EXERCISE INSTRUCTIONS:
Would you find each line in the entries below with the string "mode" and copy it?

(THE INPUT begins)

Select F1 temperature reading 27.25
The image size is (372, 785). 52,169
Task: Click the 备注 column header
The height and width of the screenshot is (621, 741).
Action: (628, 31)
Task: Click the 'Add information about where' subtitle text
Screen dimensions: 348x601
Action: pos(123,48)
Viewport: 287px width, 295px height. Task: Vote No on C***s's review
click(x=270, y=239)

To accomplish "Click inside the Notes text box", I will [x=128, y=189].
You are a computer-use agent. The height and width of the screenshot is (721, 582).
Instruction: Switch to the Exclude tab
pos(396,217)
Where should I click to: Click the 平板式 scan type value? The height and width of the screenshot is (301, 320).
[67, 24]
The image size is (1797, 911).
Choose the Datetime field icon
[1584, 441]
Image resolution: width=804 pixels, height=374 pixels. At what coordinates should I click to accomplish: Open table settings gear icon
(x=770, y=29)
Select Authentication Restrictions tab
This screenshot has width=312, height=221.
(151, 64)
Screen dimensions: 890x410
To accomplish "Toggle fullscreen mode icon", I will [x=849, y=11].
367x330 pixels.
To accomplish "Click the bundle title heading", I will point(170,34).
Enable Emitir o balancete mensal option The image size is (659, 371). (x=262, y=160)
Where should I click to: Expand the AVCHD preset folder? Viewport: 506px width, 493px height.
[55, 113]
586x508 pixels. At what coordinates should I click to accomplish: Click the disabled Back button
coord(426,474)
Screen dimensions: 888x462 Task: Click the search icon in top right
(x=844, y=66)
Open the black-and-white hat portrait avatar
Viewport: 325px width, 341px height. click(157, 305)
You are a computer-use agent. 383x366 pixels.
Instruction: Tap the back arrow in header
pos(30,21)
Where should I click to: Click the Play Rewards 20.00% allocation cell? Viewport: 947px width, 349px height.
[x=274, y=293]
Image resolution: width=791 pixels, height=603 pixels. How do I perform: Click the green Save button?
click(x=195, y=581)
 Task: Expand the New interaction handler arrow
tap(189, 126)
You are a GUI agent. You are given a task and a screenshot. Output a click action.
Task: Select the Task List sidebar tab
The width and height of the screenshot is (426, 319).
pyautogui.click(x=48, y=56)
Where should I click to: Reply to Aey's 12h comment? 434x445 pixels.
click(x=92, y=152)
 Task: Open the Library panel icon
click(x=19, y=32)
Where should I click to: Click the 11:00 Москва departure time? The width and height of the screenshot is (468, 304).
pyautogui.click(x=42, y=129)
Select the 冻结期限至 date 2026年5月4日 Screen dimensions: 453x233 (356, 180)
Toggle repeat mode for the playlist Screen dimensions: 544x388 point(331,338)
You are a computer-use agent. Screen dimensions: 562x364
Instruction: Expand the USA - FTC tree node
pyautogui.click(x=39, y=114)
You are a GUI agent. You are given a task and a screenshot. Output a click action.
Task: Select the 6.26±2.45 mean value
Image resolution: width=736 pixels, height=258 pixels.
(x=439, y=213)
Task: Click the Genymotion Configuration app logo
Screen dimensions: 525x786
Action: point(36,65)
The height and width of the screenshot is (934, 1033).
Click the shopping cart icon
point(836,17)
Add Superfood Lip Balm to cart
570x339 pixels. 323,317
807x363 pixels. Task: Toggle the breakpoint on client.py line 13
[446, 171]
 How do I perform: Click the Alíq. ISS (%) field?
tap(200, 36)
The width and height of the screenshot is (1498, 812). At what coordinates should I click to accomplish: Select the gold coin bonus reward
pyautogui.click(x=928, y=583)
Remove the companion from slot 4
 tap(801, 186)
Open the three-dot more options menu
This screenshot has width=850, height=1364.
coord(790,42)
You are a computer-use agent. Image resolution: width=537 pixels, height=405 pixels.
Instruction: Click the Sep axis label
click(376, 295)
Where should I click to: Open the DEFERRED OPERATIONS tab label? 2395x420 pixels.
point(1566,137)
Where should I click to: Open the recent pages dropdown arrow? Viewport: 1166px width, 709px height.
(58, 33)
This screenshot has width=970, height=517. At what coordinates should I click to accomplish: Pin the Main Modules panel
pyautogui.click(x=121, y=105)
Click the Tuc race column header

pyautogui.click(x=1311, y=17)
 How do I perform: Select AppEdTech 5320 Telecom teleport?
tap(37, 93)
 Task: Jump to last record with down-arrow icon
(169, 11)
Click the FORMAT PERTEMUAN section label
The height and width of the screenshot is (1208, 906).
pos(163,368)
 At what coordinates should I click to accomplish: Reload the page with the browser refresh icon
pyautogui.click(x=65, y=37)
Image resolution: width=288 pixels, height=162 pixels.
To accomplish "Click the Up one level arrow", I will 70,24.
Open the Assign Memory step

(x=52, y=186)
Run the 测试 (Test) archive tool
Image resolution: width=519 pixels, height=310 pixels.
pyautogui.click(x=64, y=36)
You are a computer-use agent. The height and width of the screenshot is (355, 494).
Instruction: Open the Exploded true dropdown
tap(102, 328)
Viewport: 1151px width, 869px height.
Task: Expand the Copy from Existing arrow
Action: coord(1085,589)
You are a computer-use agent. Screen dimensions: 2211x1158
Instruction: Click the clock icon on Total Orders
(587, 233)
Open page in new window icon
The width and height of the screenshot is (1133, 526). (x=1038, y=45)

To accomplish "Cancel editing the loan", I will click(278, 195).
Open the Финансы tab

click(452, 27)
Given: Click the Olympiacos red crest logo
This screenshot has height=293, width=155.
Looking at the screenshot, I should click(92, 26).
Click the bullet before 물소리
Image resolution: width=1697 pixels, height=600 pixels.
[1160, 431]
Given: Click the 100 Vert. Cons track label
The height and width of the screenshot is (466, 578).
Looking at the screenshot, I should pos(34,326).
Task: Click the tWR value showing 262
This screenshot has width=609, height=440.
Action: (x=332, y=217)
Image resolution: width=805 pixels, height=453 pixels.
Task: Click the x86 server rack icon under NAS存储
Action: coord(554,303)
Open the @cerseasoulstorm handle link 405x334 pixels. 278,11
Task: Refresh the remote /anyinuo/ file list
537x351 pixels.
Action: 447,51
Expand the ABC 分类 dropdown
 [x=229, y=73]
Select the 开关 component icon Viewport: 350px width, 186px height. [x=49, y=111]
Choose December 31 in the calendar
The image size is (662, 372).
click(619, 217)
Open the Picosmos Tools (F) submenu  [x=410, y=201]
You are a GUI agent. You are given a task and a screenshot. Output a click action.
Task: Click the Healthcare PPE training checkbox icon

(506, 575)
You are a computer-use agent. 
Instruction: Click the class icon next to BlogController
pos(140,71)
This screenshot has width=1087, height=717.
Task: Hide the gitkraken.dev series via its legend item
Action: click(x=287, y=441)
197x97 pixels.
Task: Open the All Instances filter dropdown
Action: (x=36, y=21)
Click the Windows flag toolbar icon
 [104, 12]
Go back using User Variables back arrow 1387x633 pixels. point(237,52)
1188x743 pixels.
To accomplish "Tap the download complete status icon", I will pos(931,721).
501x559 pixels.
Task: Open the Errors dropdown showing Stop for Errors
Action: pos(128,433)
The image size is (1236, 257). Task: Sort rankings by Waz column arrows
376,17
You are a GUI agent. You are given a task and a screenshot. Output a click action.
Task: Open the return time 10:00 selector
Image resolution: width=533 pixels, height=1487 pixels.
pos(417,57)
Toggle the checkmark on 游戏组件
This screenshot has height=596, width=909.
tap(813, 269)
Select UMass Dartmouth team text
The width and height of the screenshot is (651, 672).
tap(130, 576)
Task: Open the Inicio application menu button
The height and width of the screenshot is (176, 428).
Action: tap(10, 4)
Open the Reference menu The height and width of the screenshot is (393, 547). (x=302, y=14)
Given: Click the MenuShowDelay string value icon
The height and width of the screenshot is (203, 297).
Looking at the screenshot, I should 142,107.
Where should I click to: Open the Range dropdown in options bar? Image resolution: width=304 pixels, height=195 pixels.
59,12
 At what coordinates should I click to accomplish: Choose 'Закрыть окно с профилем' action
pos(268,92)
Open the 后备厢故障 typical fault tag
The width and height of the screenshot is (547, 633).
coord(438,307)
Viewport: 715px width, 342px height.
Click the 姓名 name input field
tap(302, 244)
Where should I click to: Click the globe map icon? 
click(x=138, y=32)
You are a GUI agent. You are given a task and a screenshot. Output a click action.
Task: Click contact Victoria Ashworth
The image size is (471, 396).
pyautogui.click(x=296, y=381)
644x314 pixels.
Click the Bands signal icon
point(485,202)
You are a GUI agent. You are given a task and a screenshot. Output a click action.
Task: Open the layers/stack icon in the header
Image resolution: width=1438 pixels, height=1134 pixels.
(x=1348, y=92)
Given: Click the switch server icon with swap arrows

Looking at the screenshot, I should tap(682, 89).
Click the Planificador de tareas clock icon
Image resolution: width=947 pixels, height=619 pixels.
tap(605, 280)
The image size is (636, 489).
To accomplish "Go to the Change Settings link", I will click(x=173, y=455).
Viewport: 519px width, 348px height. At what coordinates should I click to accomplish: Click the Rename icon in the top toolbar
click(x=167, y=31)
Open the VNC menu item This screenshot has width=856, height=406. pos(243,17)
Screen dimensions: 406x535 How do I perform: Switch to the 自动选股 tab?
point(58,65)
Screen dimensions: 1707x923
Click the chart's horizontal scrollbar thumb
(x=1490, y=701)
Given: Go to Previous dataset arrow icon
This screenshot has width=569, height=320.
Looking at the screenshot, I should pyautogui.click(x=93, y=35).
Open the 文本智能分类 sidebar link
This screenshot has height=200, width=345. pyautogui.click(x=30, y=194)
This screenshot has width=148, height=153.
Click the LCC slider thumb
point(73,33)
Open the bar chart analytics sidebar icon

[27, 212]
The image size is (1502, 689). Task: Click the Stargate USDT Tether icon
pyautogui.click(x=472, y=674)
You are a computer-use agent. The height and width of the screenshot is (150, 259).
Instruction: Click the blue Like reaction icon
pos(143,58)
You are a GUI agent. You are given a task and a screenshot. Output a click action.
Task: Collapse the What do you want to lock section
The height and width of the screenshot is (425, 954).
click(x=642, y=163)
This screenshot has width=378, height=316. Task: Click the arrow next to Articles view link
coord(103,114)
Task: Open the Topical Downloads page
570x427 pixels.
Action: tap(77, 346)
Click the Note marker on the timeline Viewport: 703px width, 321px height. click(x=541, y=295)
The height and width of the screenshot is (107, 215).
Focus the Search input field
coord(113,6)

(THE INPUT ends)

RESULT BELOW:
To accomplish "Toggle fullscreen mode icon", I will [x=849, y=11].
Toggle repeat mode for the playlist Screen dimensions: 544x388 point(331,338)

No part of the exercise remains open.